● Document:

** start **

This is of course on the condition that
there is an attributable shortcoming. Open-source projects also often
involve many different developers. There is a likelihood that the
software contains portions to which third parties hold rights
without their having given permission for the use or further use of
those portions. This can have negative consequences for the free use
of the software.
question of whether open-source software should be tendered was
previously discussed in Appendix A and will therefore not be discussed further in this chapter.
C.1 Situation 1: Government downloads OSS without the involvement of
a third party
C.1.i Risk-limiting measures in the absence of an implementation partner
After downloading, the government will usually be bound by an open-source software licence.
These licences characteristically exclude the liability of the supplier to a large extent, if not
entirely, just as with almost all closed-source licences. In other words, the software is supplied
as is. In that case, the supplier accepts no liability whatsoever for any shortcomings, faults
or damage that may arise from use. In this situation, the government cannot fall back on any
contractual assurances it has obtained from an open-source service provider.
Therefore it is important for the government to do extensive product orientation when acquiring
open-source software. Such an orientation can involve an examination of the origin and
popularity of the open-source software, which indicates the number of interested parties
involved. For example, the guarantees built into the open-source project to prevent copyright
infringements can be determined. It is also important to establish who is offering the software and
which well-known parties are affiliated with the software project. The government will also need
to look at the community built around the open-source software. The government therefore has
an obligation to investigate in that context, especially when the software is offered free of change.
The government as consumer may be expected to investigate to some extent by means of
tests and audits the functional properties of a product and the legal conditions under which the
software is acquired. Version numbers, readme files and documentation for open-source
software, for example, may indicate the stability of the software.
Another way to prevent potential risks is to take out insurance. There are insurers who provide
coverage for liability due to infringement of intellectual property rights. Such insurers will assign
great importance to the procedures followed in the development of the software. Also important
will be the precautionary measures taken by the insured party to limit damage as much as
possible in the event of disasters. This can include emergency plans, alternative options, back-up
and recovery procedures.21
C.2 Situation 2: Government acquires OSS from an open-source
If the government controls the implementation and administration of open-source software
and therefore has not contracted it out to a third party, it is difficult to designate a third party
with which the government can agree on exemptions or guarantees regarding the open-source
software. This is different with government bodies opting for a tendering procedure regarding
the delivery, implementation and administration: these can include the service provider's liability
(or increased liability) in tendering procedures. Of course, in the case of open-source contracts
below the threshold amount, the government can negotiate with service providers on exemptions
and guarantees. In this situation, we assume that the government will sign a contract, whether via
a tendering procedure or not, with an open-source service provider that supplies the open-source
software and offers additional services.

** end **

● Required task 1:
Give only the number of lines in the rows below that contain the string "width". Case counts.
● Required task 2:
Pick up the passage on government use of open-source software after its last sentence and keep writing it.

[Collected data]
** start **

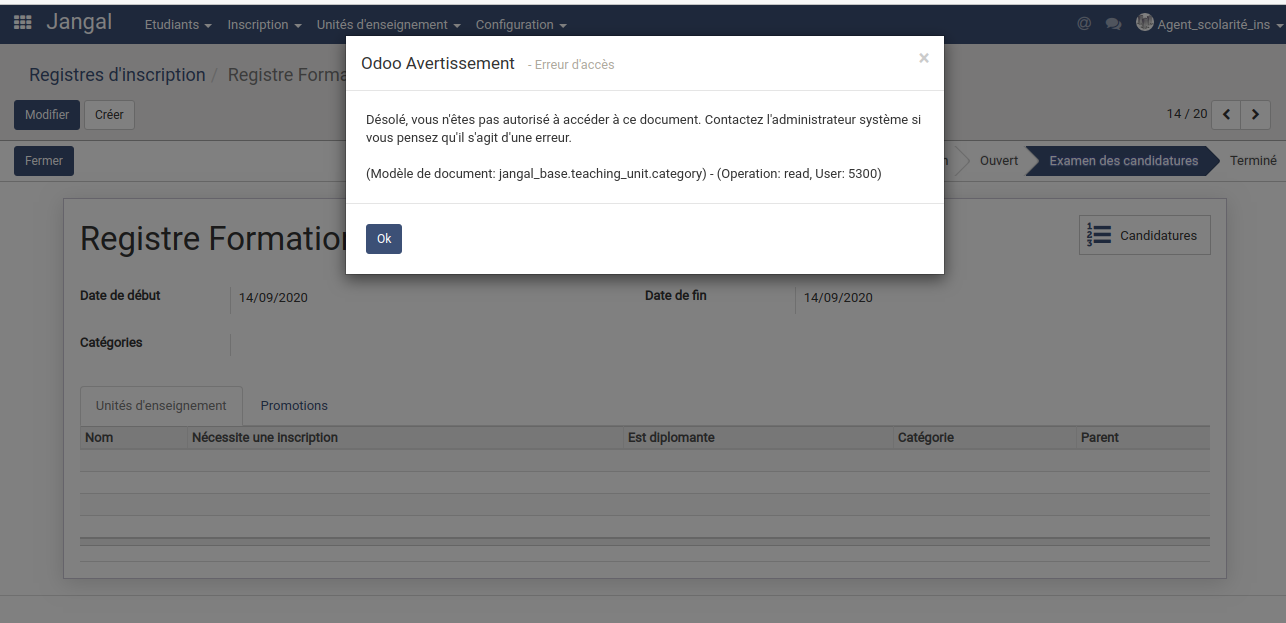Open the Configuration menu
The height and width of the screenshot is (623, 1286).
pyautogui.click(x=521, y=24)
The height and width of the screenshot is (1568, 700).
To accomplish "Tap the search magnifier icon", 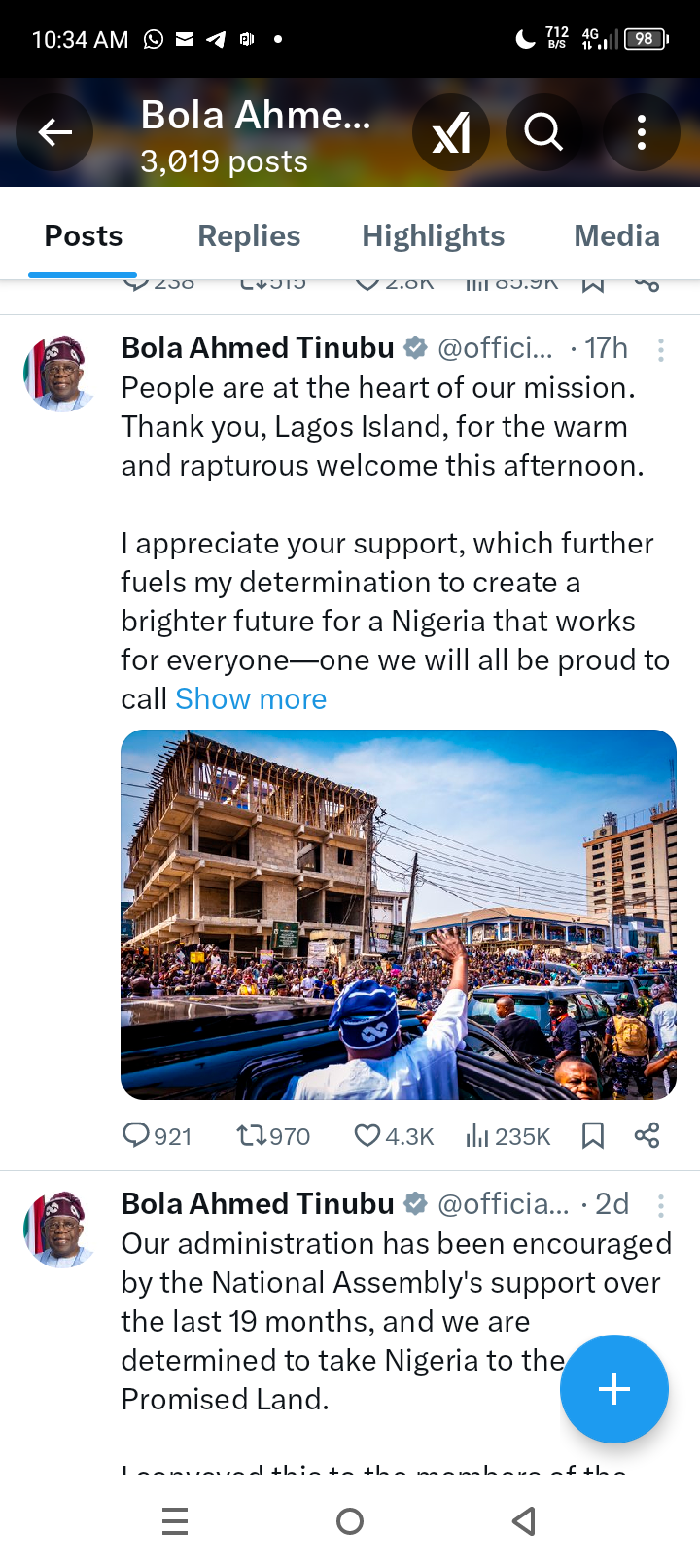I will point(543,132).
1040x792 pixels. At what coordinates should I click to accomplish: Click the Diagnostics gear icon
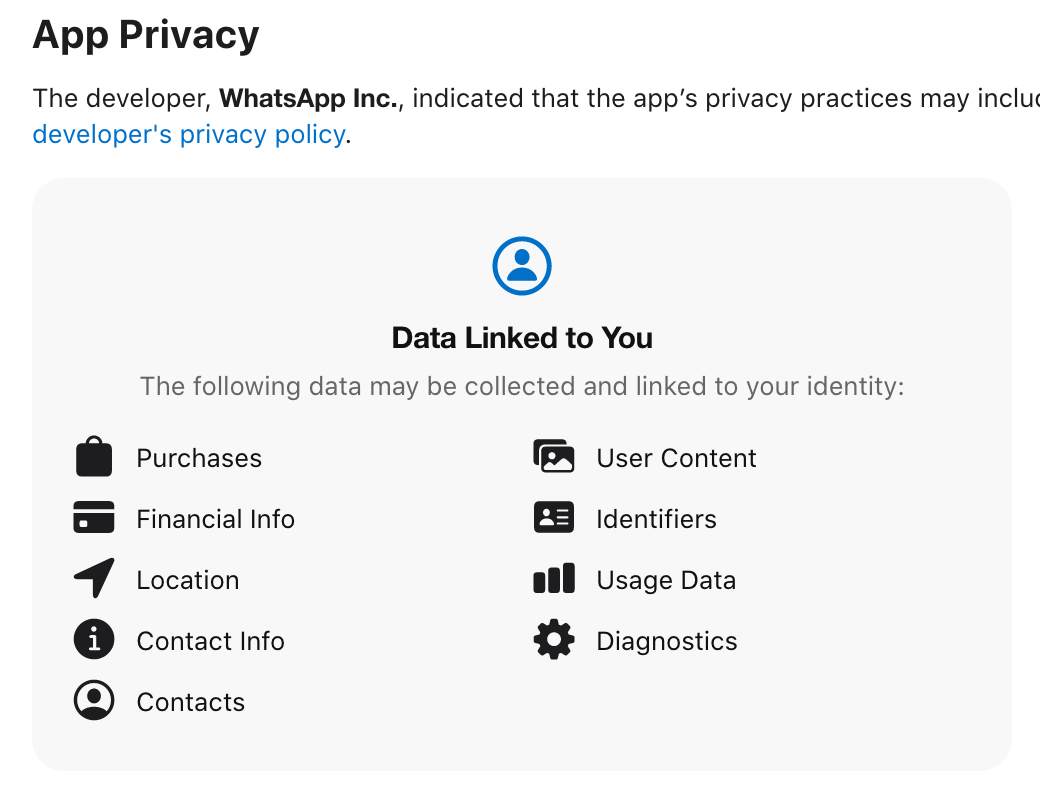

** end **

● Exercise output 1:
2

● Exercise output 2:
Note: in this situation as well, it is important for the government, aside from the contractual
assurances it may negotiate, to take the precautionary measures discussed for Situation 1,
including extensive product selection and investigation of the underlying open-source community.
C.2.i Limiting damage in the event of errors in the open-source software and in the event
of infringement on intellectual property rights in the use of open-source software
A government organisation wishing to cover itself for damage caused by software errors will
have to make good arrangements with the service provider that implements or administers the
software. For example, a government organisation can require its service provider to give certain
guarantees regarding the maximum outage period for the information system. Regarding
potential infringement of intellectual property rights as well, good arrangements with the
service provider implementing the software in the government can contribute to risk management.
Open-source licences generally permit additional agreements in this regard. The government
can, for example, agree on indemnification with its service provider.
C.2.ii Which specific arrangements could governments make with suppliers regarding
that the service provider is entitled and authorised to supply
the open-source software, grant the rights of use and provide the
services under the agreement to be signed.
that fulfillment of the agreed performances is not in violation
with other agreements signed by or on behalf of the service
that the product supplied fulfills the terms of normal compliance
(for instance article
7:17 of the Dutch Civil Code)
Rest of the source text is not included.